When you are a teenager, you think that life is against you and that it’s your divine right to be rude to everyone. Everyone annoys you and you think that it is perfectly acceptable to tut and fuss and drive like a maniac and toot your horn at people who you see as inconsiderate drivers. You are a stroppy teenager, and if you are a girl, you are by far the rudest to your mother. It just goes with the territory. You think she has been put in your vision to drive you insane, and for that reason you must gun her down with cutting comments and pointless retorts. And you MUST ALWAYS have the last word. You stamp your feet and cry, and people secretly think that you are a horrible child, and hope for your mother that you come out of that phase as soon as possible. You make rude comments here there and everywhere, and you don’t worry about the consequences of how you make another person feel, whether it be a family member, a person in the street or someone that you don’t even know.
Or I did.
And then I grew up.
And now you know what? My biggest bugbear is people who are rude. I try to smile at people on the tube or say “have a good day” to the people on the till at the supermarket, and I can honestly say that it makes me feel better. I might not fall into that uber bitch category; skinny minnies covered in fake tan and giving withering glares to anyone who comes within ten feet of them, but I don’t feel horrible for glaring out some guy on the tube who accidentally stomped on my toe when the train stopped suddenly, because I just smiled and said “no worries”.
I think being mean gives you heart attacks.

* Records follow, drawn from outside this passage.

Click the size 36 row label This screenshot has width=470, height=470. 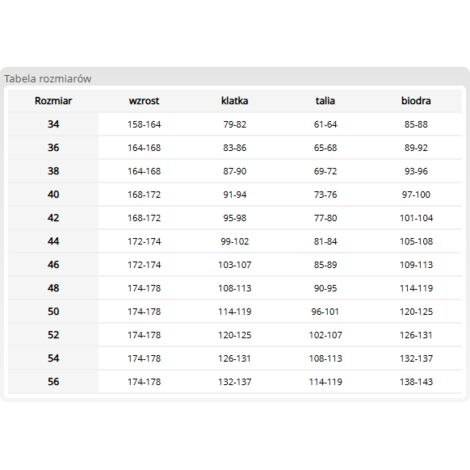(53, 147)
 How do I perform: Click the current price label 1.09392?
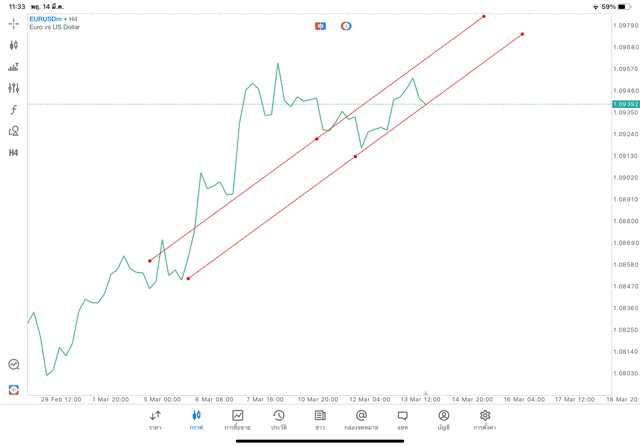click(625, 104)
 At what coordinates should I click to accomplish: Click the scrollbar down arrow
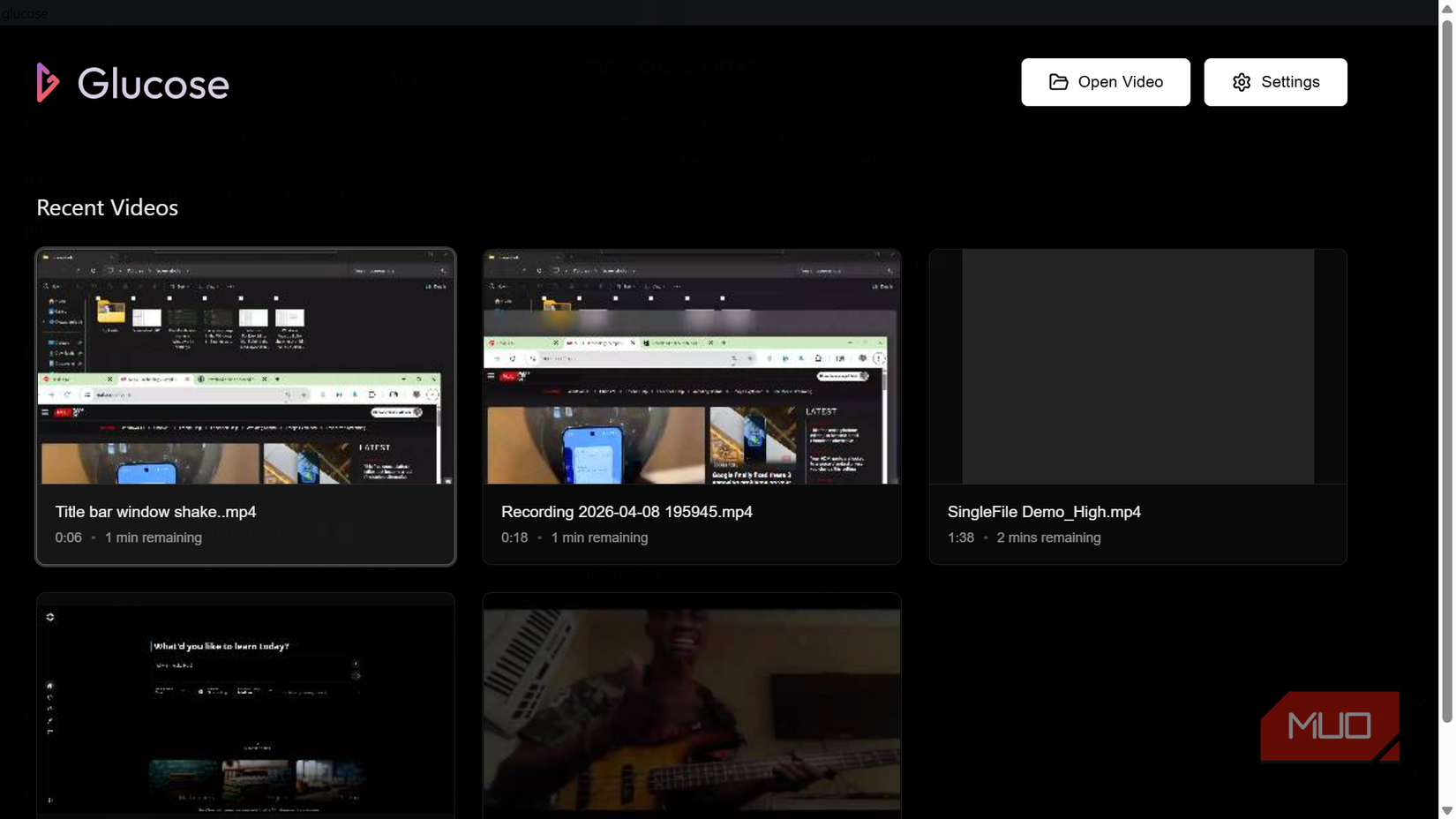click(1448, 811)
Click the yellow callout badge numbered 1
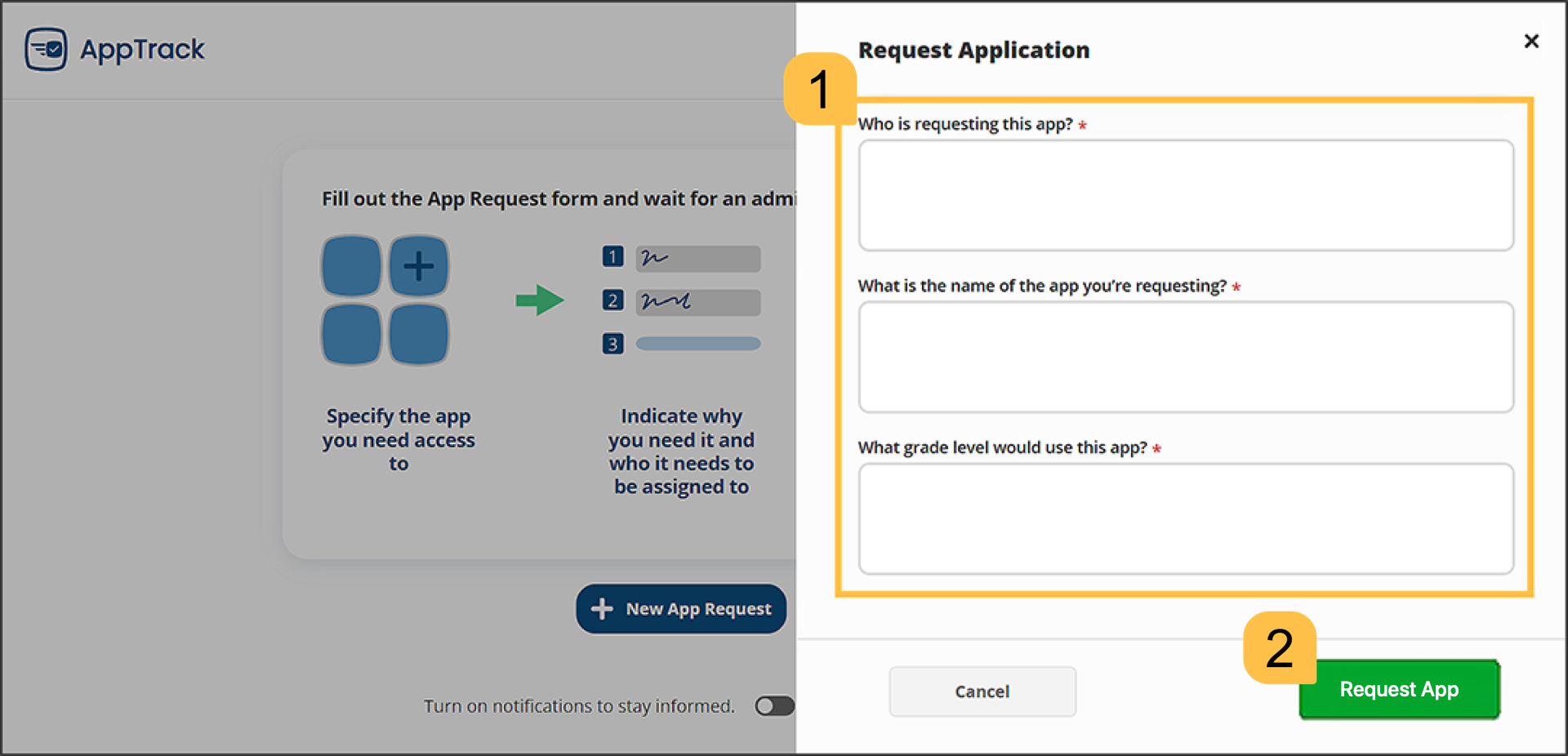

I have no solid clinical evidence to back this up, but being horrible to people for no reason has to have some sort of weird chemical reaction that makes your guts burn out and your organs ache. Or maybe it has the opposite effect. Maybe it hardens your heart, toughens your arteries and protects your organs, so that eventually you are old and alone with everyone you love having left you, and all you have to do all day is sit by yourself and think about how mean you were.
You can’t ever be happy if you are going around making other people unhappy, and for that reason I think it’s significant to be that one person who smiled on someone’s terrible day, the one girl who the checkout staff remember because you actually asked how they were, or the lady who you helped get their buggy off the bus because they looked like they were struggling. It might slow you down a bit, make your journey a little longer, but you know what, it will make you a better person.
And that’s my happy clappy thought today. Normal service will resume soon!